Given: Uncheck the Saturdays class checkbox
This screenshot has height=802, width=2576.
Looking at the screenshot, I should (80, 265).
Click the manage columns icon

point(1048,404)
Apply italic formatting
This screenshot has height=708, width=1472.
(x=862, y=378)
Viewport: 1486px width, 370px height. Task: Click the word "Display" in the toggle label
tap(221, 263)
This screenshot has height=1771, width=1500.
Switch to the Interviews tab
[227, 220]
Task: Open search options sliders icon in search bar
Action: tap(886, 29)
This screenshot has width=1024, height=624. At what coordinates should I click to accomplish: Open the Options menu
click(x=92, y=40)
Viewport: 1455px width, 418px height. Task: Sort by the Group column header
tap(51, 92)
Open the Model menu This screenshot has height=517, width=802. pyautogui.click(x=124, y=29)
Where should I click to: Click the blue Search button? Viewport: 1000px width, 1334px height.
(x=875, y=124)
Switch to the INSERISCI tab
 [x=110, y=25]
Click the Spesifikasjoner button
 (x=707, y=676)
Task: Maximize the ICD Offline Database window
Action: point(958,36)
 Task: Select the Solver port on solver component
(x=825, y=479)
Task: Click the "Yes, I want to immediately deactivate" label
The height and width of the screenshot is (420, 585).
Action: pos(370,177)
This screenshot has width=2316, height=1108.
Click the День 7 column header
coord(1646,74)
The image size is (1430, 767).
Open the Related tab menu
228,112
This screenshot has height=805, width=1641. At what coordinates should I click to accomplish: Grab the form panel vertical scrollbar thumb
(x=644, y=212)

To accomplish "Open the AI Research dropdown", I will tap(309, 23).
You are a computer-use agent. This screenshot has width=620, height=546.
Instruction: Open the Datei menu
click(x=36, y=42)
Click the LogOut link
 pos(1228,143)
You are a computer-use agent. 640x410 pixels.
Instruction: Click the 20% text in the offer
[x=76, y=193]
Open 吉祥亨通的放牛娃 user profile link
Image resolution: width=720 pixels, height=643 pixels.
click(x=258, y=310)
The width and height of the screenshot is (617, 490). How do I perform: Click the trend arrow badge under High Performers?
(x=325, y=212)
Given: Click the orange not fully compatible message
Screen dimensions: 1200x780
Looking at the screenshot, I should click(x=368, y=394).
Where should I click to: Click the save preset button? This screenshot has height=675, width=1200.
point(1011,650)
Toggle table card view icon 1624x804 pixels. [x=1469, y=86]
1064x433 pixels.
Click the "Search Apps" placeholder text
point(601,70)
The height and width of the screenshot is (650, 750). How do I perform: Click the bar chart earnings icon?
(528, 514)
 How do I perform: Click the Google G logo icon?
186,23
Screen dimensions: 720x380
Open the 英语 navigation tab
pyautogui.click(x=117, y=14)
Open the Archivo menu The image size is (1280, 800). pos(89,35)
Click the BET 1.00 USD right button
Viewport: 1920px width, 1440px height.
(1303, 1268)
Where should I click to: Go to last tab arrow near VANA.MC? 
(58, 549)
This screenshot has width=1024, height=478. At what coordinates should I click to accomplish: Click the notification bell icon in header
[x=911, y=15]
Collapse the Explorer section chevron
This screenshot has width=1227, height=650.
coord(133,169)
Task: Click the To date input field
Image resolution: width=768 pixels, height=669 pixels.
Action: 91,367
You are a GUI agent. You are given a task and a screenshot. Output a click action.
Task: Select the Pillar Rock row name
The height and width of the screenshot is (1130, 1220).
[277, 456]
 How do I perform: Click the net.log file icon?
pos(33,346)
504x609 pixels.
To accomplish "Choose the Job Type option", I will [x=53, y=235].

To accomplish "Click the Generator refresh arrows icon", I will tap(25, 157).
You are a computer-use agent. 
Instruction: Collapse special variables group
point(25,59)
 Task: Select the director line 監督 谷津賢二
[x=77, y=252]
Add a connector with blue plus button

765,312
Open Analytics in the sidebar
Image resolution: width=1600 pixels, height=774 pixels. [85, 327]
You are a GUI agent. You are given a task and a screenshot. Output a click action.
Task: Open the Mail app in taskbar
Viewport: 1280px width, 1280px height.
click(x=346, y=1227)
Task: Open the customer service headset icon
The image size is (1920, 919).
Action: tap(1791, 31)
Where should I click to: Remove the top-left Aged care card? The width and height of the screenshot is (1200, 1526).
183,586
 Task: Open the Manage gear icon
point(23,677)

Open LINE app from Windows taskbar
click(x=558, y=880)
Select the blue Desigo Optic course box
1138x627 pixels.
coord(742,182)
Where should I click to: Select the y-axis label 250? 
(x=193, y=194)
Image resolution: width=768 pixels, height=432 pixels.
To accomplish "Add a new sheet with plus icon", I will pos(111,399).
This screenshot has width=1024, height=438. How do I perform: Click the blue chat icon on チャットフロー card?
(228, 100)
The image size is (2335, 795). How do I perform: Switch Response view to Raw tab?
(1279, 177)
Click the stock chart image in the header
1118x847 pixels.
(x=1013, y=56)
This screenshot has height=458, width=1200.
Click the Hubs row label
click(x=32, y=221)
....................
How to complete this task → Copy every line of the data above exactly.

Response →
Given: Uncheck the Saturdays class checkbox
This screenshot has height=802, width=2576.
Looking at the screenshot, I should (80, 265).
Click the manage columns icon

point(1048,404)
Apply italic formatting
This screenshot has height=708, width=1472.
(x=862, y=378)
Viewport: 1486px width, 370px height. Task: Click the word "Display" in the toggle label
tap(221, 263)
This screenshot has height=1771, width=1500.
Switch to the Interviews tab
[227, 220]
Task: Open search options sliders icon in search bar
Action: tap(886, 29)
This screenshot has width=1024, height=624. At what coordinates should I click to accomplish: Open the Options menu
click(x=92, y=40)
Viewport: 1455px width, 418px height. Task: Sort by the Group column header
tap(51, 92)
Open the Model menu This screenshot has height=517, width=802. pyautogui.click(x=124, y=29)
Where should I click to: Click the blue Search button? Viewport: 1000px width, 1334px height.
(x=875, y=124)
Switch to the INSERISCI tab
 [x=110, y=25]
Click the Spesifikasjoner button
 (x=707, y=676)
Task: Maximize the ICD Offline Database window
Action: point(958,36)
 Task: Select the Solver port on solver component
(x=825, y=479)
Task: Click the "Yes, I want to immediately deactivate" label
The height and width of the screenshot is (420, 585).
Action: pos(370,177)
This screenshot has width=2316, height=1108.
Click the День 7 column header
coord(1646,74)
The image size is (1430, 767).
Open the Related tab menu
228,112
This screenshot has height=805, width=1641. At what coordinates should I click to accomplish: Grab the form panel vertical scrollbar thumb
(x=644, y=212)

To accomplish "Open the AI Research dropdown", I will tap(309, 23).
You are a computer-use agent. This screenshot has width=620, height=546.
Instruction: Open the Datei menu
click(x=36, y=42)
Click the LogOut link
 pos(1228,143)
You are a computer-use agent. 640x410 pixels.
Instruction: Click the 20% text in the offer
[x=76, y=193]
Open 吉祥亨通的放牛娃 user profile link
Image resolution: width=720 pixels, height=643 pixels.
click(x=258, y=310)
The width and height of the screenshot is (617, 490). How do I perform: Click the trend arrow badge under High Performers?
(x=325, y=212)
Given: Click the orange not fully compatible message
Screen dimensions: 1200x780
Looking at the screenshot, I should click(x=368, y=394).
Where should I click to: Click the save preset button? This screenshot has height=675, width=1200.
point(1011,650)
Toggle table card view icon 1624x804 pixels. [x=1469, y=86]
1064x433 pixels.
Click the "Search Apps" placeholder text
point(601,70)
The height and width of the screenshot is (650, 750). How do I perform: Click the bar chart earnings icon?
(528, 514)
 How do I perform: Click the Google G logo icon?
186,23
Screen dimensions: 720x380
Open the 英语 navigation tab
pyautogui.click(x=117, y=14)
Open the Archivo menu The image size is (1280, 800). pos(89,35)
Click the BET 1.00 USD right button
Viewport: 1920px width, 1440px height.
(1303, 1268)
Where should I click to: Go to last tab arrow near VANA.MC? 
(58, 549)
This screenshot has width=1024, height=478. At what coordinates should I click to accomplish: Click the notification bell icon in header
[x=911, y=15]
Collapse the Explorer section chevron
This screenshot has width=1227, height=650.
coord(133,169)
Task: Click the To date input field
Image resolution: width=768 pixels, height=669 pixels.
Action: 91,367
You are a GUI agent. You are given a task and a screenshot. Output a click action.
Task: Select the Pillar Rock row name
The height and width of the screenshot is (1130, 1220).
[277, 456]
 How do I perform: Click the net.log file icon?
pos(33,346)
504x609 pixels.
To accomplish "Choose the Job Type option", I will [x=53, y=235].

To accomplish "Click the Generator refresh arrows icon", I will tap(25, 157).
You are a computer-use agent. 
Instruction: Collapse special variables group
point(25,59)
 Task: Select the director line 監督 谷津賢二
[x=77, y=252]
Add a connector with blue plus button

765,312
Open Analytics in the sidebar
Image resolution: width=1600 pixels, height=774 pixels. [85, 327]
You are a GUI agent. You are given a task and a screenshot. Output a click action.
Task: Open the Mail app in taskbar
Viewport: 1280px width, 1280px height.
click(x=346, y=1227)
Task: Open the customer service headset icon
The image size is (1920, 919).
Action: tap(1791, 31)
Where should I click to: Remove the top-left Aged care card? The width and height of the screenshot is (1200, 1526).
183,586
 Task: Open the Manage gear icon
point(23,677)

Open LINE app from Windows taskbar
click(x=558, y=880)
Select the blue Desigo Optic course box
1138x627 pixels.
coord(742,182)
Where should I click to: Select the y-axis label 250? 
(x=193, y=194)
Image resolution: width=768 pixels, height=432 pixels.
To accomplish "Add a new sheet with plus icon", I will pos(111,399).
This screenshot has width=1024, height=438. How do I perform: Click the blue chat icon on チャットフロー card?
(228, 100)
The image size is (2335, 795). How do I perform: Switch Response view to Raw tab?
(1279, 177)
Click the stock chart image in the header
1118x847 pixels.
(x=1013, y=56)
This screenshot has height=458, width=1200.
Click the Hubs row label
click(x=32, y=221)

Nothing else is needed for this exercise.